This Sunday begins Advent. Do you have any advice for me as a Christian as I prepare for Christmas.

Advent is the season of waiting.  It is about looking with anticipation for the coming of Christ.  Primarily, that means His second coming before the Last Day.  But it is also useful to exercise our patience as we await His “coming” at Christmas.  We are not good at waiting.  We want to get what we want when we want it.

One of the great steps all of us take as we approach adulthood is developing a tolerance for deferred gratification.  That is the art of waiting to get something because there are other things that are more important.  I remember being taught that lesson by my parents as they introduced me to the skills of financial management.  I had to save my small allowance and whatever money gifts came my way until I had saved enough to buy whatever it was that had caught my eye.  The waiting was excruciating.  Nickels and dimes don’t stack up fast enough for a pre-teen.  I remember that for one especially expensive item I had to save for over a year.  It was a hard lesson, but it was perhaps the most important lesson of my life.  Once I had learned to make many small sacrifices for big things, then came getting a savings account and deferred gratification became a tool for prosperity.

Modern American society despises the discipline of deferred gratification.  Today, rather than putting off getting what we want by saving for it, we get what we want now and make many small sacrifices in the future for the privilege.  We call that credit.  We buy what we want on credit and pay more for it over time.  It used to be that out of control credit would land people in Debtor’s Prison or in a state of Indentured Servitude.  Now we simply sell ourselves into slavery to Ford Motor Credit or Mastercard Services.

Advent, properly observed, offers us the key to escaping our shackles.  As we prepare for Christmas, we can gradually get ourselves ready for the joy of Christmas.  We can make our preparations in stages.  Put up the tree in one week, and decorate it of the next or succeeding weeks.  We used to make the gifts we gave by hand.  That took time, and it is one of the great joys of life that we receive gifts that are important because they were made by love.  That horrid Christmas sweater should never be considered horrid, because “Aunt Bessie” sweated and literally bled to produce it as a labor of love.  The wooden toys that came out of Uncle Bill’s workshop used to become keepsakes.  Maybe I’m old fashioned but I see the value in the old ways.  I believe that God does too.

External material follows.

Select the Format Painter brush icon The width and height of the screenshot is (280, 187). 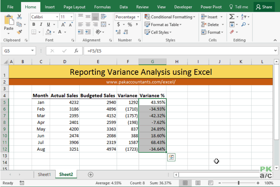point(19,32)
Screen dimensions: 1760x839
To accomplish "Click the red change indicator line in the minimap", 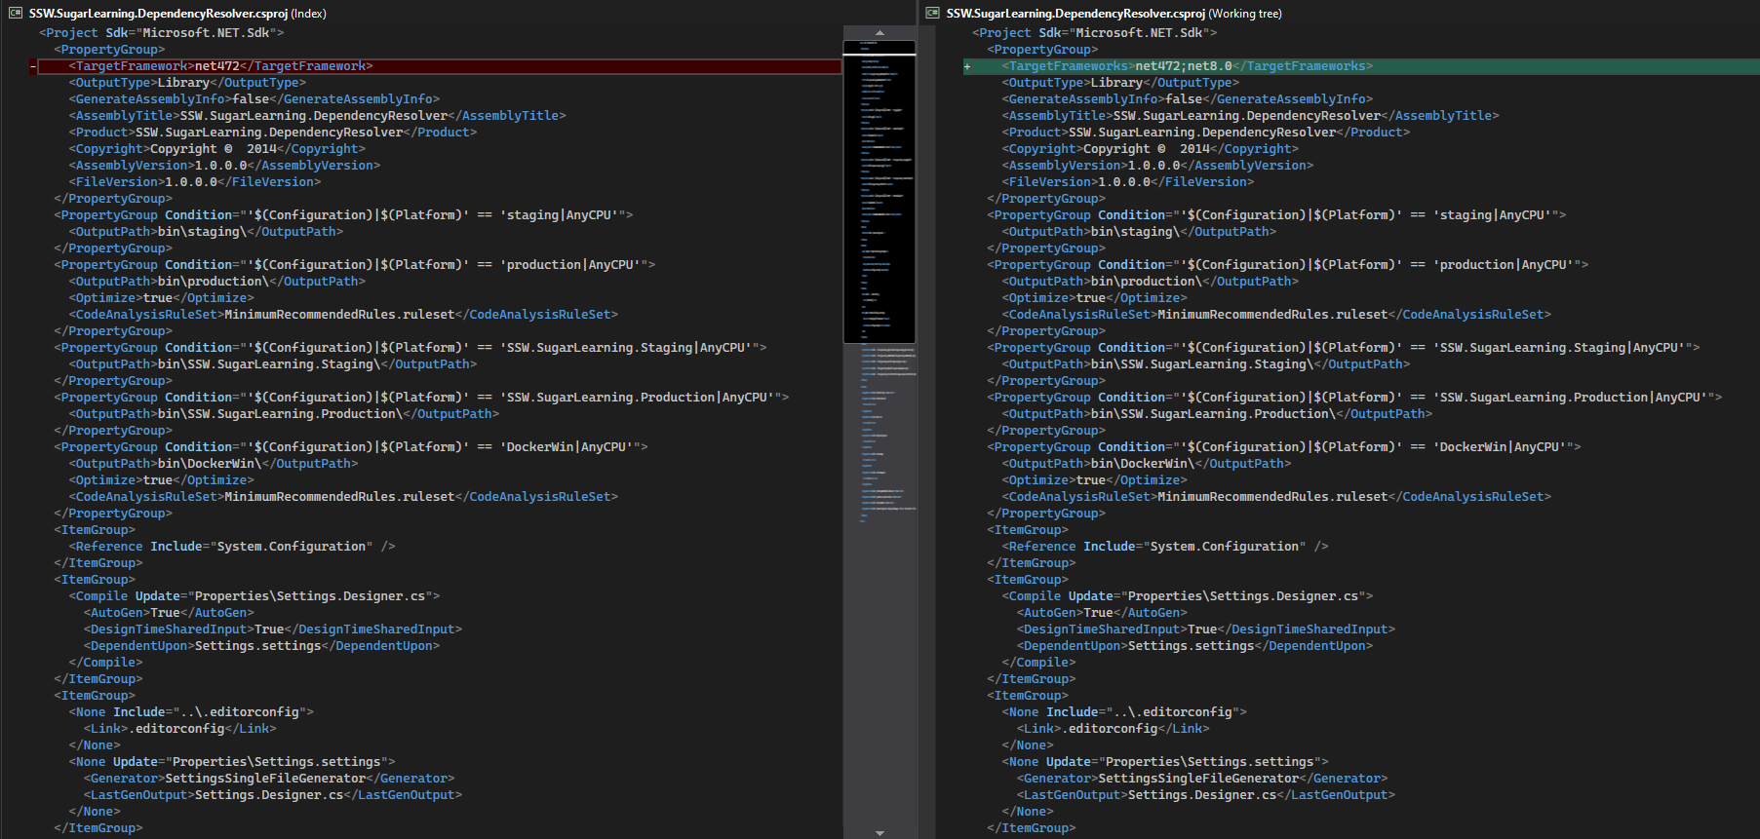I will 880,55.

Family traditions can help us to mark the time waiting for Christmas in meaningful ways.  And that is helpful.  Because what we are really waiting for is not Christmas, it is the Second Coming.  You and I are on a journey to get ready to be citizens of the Kingdom of Heaven.  I can promise you, that none of us are ready for that right now.  But we should be striving toward spiritual growth so that when He comes again we will be “ready to join Him in the air”. 

Let us pray that during Advent we can see for ourselves what we must do to prepare ourselves so that when He comes again we will be found to be worthy of praise.  So, the person who asked the question for this week probably wanted a list of things to do to make Advent meaningful.  And that is not a bad thing.  But simply following a list is not the best way.  Part of our preparation is about examining ourselves to see how we fall short of being “worthy servants” and then making a plan for gradual improvement.  There is no To Do list that will fit everybody and simply providing a To Do list for everyone to follow skips that crucial first step of asking the question; What must I do to make myself ready for God to receive me?